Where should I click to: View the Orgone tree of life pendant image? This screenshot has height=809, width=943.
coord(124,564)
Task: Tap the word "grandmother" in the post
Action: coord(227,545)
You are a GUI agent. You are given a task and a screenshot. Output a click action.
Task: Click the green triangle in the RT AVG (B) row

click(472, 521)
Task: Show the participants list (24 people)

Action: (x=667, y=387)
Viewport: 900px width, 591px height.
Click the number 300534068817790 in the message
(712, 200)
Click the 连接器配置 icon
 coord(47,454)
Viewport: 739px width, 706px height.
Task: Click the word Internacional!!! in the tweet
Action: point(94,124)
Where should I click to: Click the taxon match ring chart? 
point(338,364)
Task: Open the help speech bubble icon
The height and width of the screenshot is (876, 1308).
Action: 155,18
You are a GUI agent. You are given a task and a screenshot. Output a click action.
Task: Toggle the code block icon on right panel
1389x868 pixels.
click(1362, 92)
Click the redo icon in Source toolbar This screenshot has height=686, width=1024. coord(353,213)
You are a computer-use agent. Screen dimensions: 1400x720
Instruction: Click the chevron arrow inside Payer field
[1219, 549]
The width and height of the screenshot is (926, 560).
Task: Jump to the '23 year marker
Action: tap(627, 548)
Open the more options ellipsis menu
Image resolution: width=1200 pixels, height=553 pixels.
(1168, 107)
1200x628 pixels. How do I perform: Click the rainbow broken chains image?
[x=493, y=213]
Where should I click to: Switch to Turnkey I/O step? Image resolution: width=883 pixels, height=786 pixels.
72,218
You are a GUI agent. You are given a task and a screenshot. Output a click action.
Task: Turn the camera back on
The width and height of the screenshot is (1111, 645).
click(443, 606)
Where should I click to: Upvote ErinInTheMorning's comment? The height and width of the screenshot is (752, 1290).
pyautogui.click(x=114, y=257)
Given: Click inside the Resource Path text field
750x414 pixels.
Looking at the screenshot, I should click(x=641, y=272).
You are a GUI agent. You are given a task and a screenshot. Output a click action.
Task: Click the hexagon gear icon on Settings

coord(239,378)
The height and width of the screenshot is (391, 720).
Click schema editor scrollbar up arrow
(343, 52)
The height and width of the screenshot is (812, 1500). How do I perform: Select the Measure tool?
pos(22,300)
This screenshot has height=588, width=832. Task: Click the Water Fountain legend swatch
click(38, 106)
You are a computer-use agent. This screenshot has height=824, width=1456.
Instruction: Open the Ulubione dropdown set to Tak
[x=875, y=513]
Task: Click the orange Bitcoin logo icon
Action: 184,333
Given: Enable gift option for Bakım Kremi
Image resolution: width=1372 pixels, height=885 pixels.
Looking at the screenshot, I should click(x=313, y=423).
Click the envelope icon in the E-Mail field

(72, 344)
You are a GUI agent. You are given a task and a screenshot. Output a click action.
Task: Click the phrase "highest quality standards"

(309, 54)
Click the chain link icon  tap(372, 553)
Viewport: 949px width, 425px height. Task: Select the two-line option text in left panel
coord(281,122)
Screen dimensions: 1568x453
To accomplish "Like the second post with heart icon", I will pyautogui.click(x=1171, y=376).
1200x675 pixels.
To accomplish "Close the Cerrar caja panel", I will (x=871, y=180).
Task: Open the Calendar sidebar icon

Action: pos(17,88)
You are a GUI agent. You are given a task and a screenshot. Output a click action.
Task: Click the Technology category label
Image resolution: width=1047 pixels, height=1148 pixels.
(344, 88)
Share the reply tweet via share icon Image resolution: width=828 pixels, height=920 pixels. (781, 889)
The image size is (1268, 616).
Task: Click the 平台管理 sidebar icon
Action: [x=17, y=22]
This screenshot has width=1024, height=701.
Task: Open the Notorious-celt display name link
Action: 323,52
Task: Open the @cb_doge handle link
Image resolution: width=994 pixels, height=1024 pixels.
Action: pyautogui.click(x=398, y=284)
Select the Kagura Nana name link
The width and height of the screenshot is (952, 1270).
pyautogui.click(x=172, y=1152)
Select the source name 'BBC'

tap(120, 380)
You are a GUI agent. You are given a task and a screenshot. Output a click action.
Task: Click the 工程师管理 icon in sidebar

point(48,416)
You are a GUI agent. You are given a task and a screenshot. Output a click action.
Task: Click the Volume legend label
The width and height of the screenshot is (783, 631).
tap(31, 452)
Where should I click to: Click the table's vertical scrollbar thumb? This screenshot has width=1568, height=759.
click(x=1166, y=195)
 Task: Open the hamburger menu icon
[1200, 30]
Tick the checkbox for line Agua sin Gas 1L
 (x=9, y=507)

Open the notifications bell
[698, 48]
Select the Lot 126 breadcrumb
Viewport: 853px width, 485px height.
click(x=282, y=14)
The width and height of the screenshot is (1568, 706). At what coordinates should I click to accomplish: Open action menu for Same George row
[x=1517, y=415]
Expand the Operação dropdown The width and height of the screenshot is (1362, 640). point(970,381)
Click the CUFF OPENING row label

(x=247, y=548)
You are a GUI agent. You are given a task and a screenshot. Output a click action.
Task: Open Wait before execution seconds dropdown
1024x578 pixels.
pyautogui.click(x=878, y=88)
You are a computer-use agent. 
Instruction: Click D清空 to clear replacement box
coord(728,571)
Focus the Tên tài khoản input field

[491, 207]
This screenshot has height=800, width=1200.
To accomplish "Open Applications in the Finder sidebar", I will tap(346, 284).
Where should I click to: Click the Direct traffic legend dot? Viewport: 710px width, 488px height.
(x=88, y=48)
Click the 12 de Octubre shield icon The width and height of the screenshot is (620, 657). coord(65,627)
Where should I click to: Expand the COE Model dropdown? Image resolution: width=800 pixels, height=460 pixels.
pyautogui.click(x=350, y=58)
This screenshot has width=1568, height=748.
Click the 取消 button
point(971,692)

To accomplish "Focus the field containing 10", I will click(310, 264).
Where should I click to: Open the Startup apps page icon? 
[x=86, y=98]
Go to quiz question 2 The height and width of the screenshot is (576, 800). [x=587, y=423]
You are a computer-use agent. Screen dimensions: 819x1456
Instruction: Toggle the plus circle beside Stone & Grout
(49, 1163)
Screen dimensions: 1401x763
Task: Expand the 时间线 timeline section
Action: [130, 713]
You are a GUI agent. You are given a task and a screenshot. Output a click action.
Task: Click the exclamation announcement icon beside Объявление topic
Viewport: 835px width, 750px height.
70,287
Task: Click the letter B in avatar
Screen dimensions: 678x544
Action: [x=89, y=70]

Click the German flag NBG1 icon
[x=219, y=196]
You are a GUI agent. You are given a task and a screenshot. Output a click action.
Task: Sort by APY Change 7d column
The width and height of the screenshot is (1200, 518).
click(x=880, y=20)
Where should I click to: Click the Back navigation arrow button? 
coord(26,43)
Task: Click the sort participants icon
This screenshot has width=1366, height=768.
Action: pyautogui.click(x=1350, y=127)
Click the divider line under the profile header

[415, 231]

---*---

Copy task. Give back the whole listing exactly as written.

Where should I click to: View the Orgone tree of life pendant image? This screenshot has height=809, width=943.
coord(124,564)
Task: Tap the word "grandmother" in the post
Action: coord(227,545)
You are a GUI agent. You are given a task and a screenshot. Output a click action.
Task: Click the green triangle in the RT AVG (B) row

click(472, 521)
Task: Show the participants list (24 people)

Action: (x=667, y=387)
Viewport: 900px width, 591px height.
Click the number 300534068817790 in the message
(712, 200)
Click the 连接器配置 icon
 coord(47,454)
Viewport: 739px width, 706px height.
Task: Click the word Internacional!!! in the tweet
Action: point(94,124)
Where should I click to: Click the taxon match ring chart? 
point(338,364)
Task: Open the help speech bubble icon
The height and width of the screenshot is (876, 1308).
Action: 155,18
You are a GUI agent. You are given a task and a screenshot. Output a click action.
Task: Toggle the code block icon on right panel
1389x868 pixels.
click(1362, 92)
Click the redo icon in Source toolbar This screenshot has height=686, width=1024. coord(353,213)
You are a computer-use agent. Screen dimensions: 1400x720
Instruction: Click the chevron arrow inside Payer field
[1219, 549]
The width and height of the screenshot is (926, 560).
Task: Jump to the '23 year marker
Action: tap(627, 548)
Open the more options ellipsis menu
Image resolution: width=1200 pixels, height=553 pixels.
(1168, 107)
1200x628 pixels. How do I perform: Click the rainbow broken chains image?
[x=493, y=213]
Where should I click to: Switch to Turnkey I/O step? Image resolution: width=883 pixels, height=786 pixels.
72,218
You are a GUI agent. You are given a task and a screenshot. Output a click action.
Task: Turn the camera back on
The width and height of the screenshot is (1111, 645).
click(443, 606)
Where should I click to: Upvote ErinInTheMorning's comment? The height and width of the screenshot is (752, 1290).
pyautogui.click(x=114, y=257)
Given: Click inside the Resource Path text field
750x414 pixels.
Looking at the screenshot, I should click(x=641, y=272).
You are a GUI agent. You are given a task and a screenshot. Output a click action.
Task: Click the hexagon gear icon on Settings

coord(239,378)
The height and width of the screenshot is (391, 720).
Click schema editor scrollbar up arrow
(343, 52)
The height and width of the screenshot is (812, 1500). How do I perform: Select the Measure tool?
pos(22,300)
This screenshot has height=588, width=832. Task: Click the Water Fountain legend swatch
click(38, 106)
You are a computer-use agent. This screenshot has height=824, width=1456.
Instruction: Open the Ulubione dropdown set to Tak
[x=875, y=513]
Task: Click the orange Bitcoin logo icon
Action: 184,333
Given: Enable gift option for Bakım Kremi
Image resolution: width=1372 pixels, height=885 pixels.
Looking at the screenshot, I should click(x=313, y=423).
Click the envelope icon in the E-Mail field

(72, 344)
You are a GUI agent. You are given a task and a screenshot. Output a click action.
Task: Click the phrase "highest quality standards"

(309, 54)
Click the chain link icon  tap(372, 553)
Viewport: 949px width, 425px height. Task: Select the two-line option text in left panel
coord(281,122)
Screen dimensions: 1568x453
To accomplish "Like the second post with heart icon", I will pyautogui.click(x=1171, y=376).
1200x675 pixels.
To accomplish "Close the Cerrar caja panel", I will (x=871, y=180).
Task: Open the Calendar sidebar icon

Action: pos(17,88)
You are a GUI agent. You are given a task and a screenshot. Output a click action.
Task: Click the Technology category label
Image resolution: width=1047 pixels, height=1148 pixels.
(344, 88)
Share the reply tweet via share icon Image resolution: width=828 pixels, height=920 pixels. (781, 889)
The image size is (1268, 616).
Task: Click the 平台管理 sidebar icon
Action: [x=17, y=22]
This screenshot has width=1024, height=701.
Task: Open the Notorious-celt display name link
Action: 323,52
Task: Open the @cb_doge handle link
Image resolution: width=994 pixels, height=1024 pixels.
Action: pyautogui.click(x=398, y=284)
Select the Kagura Nana name link
The width and height of the screenshot is (952, 1270).
pyautogui.click(x=172, y=1152)
Select the source name 'BBC'

tap(120, 380)
You are a GUI agent. You are given a task and a screenshot. Output a click action.
Task: Click the 工程师管理 icon in sidebar

point(48,416)
You are a GUI agent. You are given a task and a screenshot. Output a click action.
Task: Click the Volume legend label
The width and height of the screenshot is (783, 631).
tap(31, 452)
Where should I click to: Click the table's vertical scrollbar thumb? This screenshot has width=1568, height=759.
click(x=1166, y=195)
 Task: Open the hamburger menu icon
[1200, 30]
Tick the checkbox for line Agua sin Gas 1L
 (x=9, y=507)

Open the notifications bell
[698, 48]
Select the Lot 126 breadcrumb
Viewport: 853px width, 485px height.
click(x=282, y=14)
The width and height of the screenshot is (1568, 706). At what coordinates should I click to accomplish: Open action menu for Same George row
[x=1517, y=415]
Expand the Operação dropdown The width and height of the screenshot is (1362, 640). point(970,381)
Click the CUFF OPENING row label

(x=247, y=548)
You are a GUI agent. You are given a task and a screenshot. Output a click action.
Task: Open Wait before execution seconds dropdown
1024x578 pixels.
pyautogui.click(x=878, y=88)
You are a computer-use agent. 
Instruction: Click D清空 to clear replacement box
coord(728,571)
Focus the Tên tài khoản input field

[491, 207]
This screenshot has height=800, width=1200.
To accomplish "Open Applications in the Finder sidebar", I will tap(346, 284).
Where should I click to: Click the Direct traffic legend dot? Viewport: 710px width, 488px height.
(x=88, y=48)
Click the 12 de Octubre shield icon The width and height of the screenshot is (620, 657). coord(65,627)
Where should I click to: Expand the COE Model dropdown? Image resolution: width=800 pixels, height=460 pixels.
pyautogui.click(x=350, y=58)
This screenshot has width=1568, height=748.
Click the 取消 button
point(971,692)

To accomplish "Focus the field containing 10", I will click(310, 264).
Where should I click to: Open the Startup apps page icon? 
[x=86, y=98]
Go to quiz question 2 The height and width of the screenshot is (576, 800). [x=587, y=423]
You are a computer-use agent. Screen dimensions: 819x1456
Instruction: Toggle the plus circle beside Stone & Grout
(49, 1163)
Screen dimensions: 1401x763
Task: Expand the 时间线 timeline section
Action: [130, 713]
You are a GUI agent. You are given a task and a screenshot. Output a click action.
Task: Click the exclamation announcement icon beside Объявление topic
Viewport: 835px width, 750px height.
70,287
Task: Click the letter B in avatar
Screen dimensions: 678x544
Action: [x=89, y=70]

Click the German flag NBG1 icon
[x=219, y=196]
You are a GUI agent. You are given a task and a screenshot. Output a click action.
Task: Sort by APY Change 7d column
The width and height of the screenshot is (1200, 518).
click(x=880, y=20)
Where should I click to: Click the Back navigation arrow button? 
coord(26,43)
Task: Click the sort participants icon
This screenshot has width=1366, height=768.
Action: pyautogui.click(x=1350, y=127)
Click the divider line under the profile header

[415, 231]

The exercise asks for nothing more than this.